To read the full article, remove the space between https://www.nytimes.com/2026/06/21/us/tesla-autopilot-crash-texas.html ?smid=bsky-nytimes&smtyp=cur
A driver in a Tesla vehicle that was engaged in automated driver-assistance mode crashed into a house in Texas on Friday night and killed a woman inside, the authorities said.
The driver, Michael Butler, was in a Tesla Model 3 about 8 p.m. local time and operating the car “with an automated driving assistance system,” the Harris County Sheriff’s Office said in a statement on Saturday.
The crash happened in Katy, Texas, about 30 miles west of Houston in Harris County.
Mr. Butler “failed to drive in a single lane, left the roadway and struck the residence” at 1907 Blooming Park Lane, the authorities said.
His Tesla “entered through the brick residence at a high rate of speed,” and struck Martha Avila, who was inside, according to the sheriff’s office.
There’s an old adage in journalism: Just because they said it does not mean you are required to run it.
“At a high rate of speed” is one of those phrases the NYT should know to kill on sight. “Through” a brick wall and a fatality already establishes this was not a 5 mph “oops.”
Not to mention, “enter[ing] through” a wall applies only to the Kool-Aid man. One “enters” via established points of ingress. “Struck” is accurate up until the point the Tesla is inside the building.
I have no idea why the first quote opens with “failed to drive in a single lane,” as by that time, the narrative has established “crashed into a house,” and no one is wondering if the woman’s house is located on the roadway, let alone one lane thereof. “Left the roadway” is thus also unilluminating.
I also question the utility of providing the exact address for a national or even international audience. This portion of the story smells like a rewrite of local copy, which is an aroma you don’t want to be giving off at a serious paper without sourcing.
But I guess we need useless quotes, since later on:
The Harris County Sheriff’s Office did not respond to inquiries on Sunday about the crash.

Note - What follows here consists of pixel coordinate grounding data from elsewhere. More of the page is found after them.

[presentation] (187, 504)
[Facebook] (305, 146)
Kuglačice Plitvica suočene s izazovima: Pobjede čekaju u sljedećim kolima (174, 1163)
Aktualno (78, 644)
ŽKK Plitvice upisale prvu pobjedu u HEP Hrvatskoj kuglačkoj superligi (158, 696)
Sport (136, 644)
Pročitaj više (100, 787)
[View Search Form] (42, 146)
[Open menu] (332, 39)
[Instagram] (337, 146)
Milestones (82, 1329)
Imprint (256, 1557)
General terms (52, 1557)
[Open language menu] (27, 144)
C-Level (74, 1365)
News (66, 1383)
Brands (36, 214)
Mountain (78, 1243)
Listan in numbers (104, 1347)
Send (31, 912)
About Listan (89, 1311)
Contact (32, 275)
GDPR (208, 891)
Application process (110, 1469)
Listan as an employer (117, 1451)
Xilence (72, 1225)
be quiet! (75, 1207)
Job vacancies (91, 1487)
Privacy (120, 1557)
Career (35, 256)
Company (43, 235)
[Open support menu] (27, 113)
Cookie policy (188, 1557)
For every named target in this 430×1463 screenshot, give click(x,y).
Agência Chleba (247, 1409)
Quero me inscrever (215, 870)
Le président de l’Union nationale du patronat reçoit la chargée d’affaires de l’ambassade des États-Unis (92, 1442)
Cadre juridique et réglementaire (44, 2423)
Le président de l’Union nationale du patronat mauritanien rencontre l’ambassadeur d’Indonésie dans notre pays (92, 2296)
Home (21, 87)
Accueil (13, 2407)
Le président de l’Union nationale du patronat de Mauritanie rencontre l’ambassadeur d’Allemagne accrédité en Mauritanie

“We tried to get better quotes, but this is the best we could do” is not a fig leaf for shitty editing of the quotes you have.
But let’s pat ourselves on the back for the fruitless legwork:
Efforts to find Mr. Butler for comment were not immediately successful on Sunday. It was not immediately clear whether he sustained any injuries in the crash. Tesla did not respond to an inquiry about the crash and its software.
That’s raising one question and not providing three answers in a single graf while stating that the software belongs to the crash itself. As a bonus, the attempt at parallel construction produces two sentences in the passive voice with the third being active. Apparently, Tesla is also afforded more time to respond, since “immediately” is omitted only in that sentence.
Thereafter is boilerplate about Tesla’s travails with driver assistance included seemingly to pad out the story enough that it’s not a brief. Makes sense to a certain extent so that art is justified, and the scene of the crash helps to contextualize the … just kidding, we went with an undated filer of the dashboard of a Tesla on a freeway in California, presumably only linked because the roadway is also bereft of housing.
I’ve worked with first-year GA reporters who know better than this. Any editor should know better. Hell, most readers at the NYT level know better.
Anyway, it’s another “Tesla does something fatally stupid” story. I guess put it on the shelf with the rest of them.
Oh, yeah!
It’s also interesting that the hed uses “Autopilot,” while the body ties itself in knots to avoid using the term. What a shitshow of a story.
I read elsewhere that she had actually turned it off and manually floored it: https://x.com/i/status/2069182772728451498
X is a terrible source for anything Tesla related. Here, it’s self evident: The driver wasn’t a woman. If they can’t get that right from the police report, why believe anything after the misgendering? “I read elsewhere” often means “I believe anything I’m told, especially if I prefer that story.”
Where did someone say the driver was a woman? I don’t see it.
The fifth word of the comment I replied to.
Oops, I had mistyped, thanks; the driver’s gender wasn’t actually said anywhere (in the X explanation, I mean). I’m no avid X reader at all, by the way; someone else linked me to that, which made me go, “Huh.”
No worries! I was just confused as to the provenance. A typo would usually be prescribed as the explanation by Occam, but with the bullshit Musk and his henchmen get up to, it’s not a safe guess.
Hold Elon responsible.
Best we can do is make him a trillionaire.
To be fair, that was because of SpaceX, not Tesla. But yeah…
oh man the video was like wtf. It was like a guided missile hitting the house.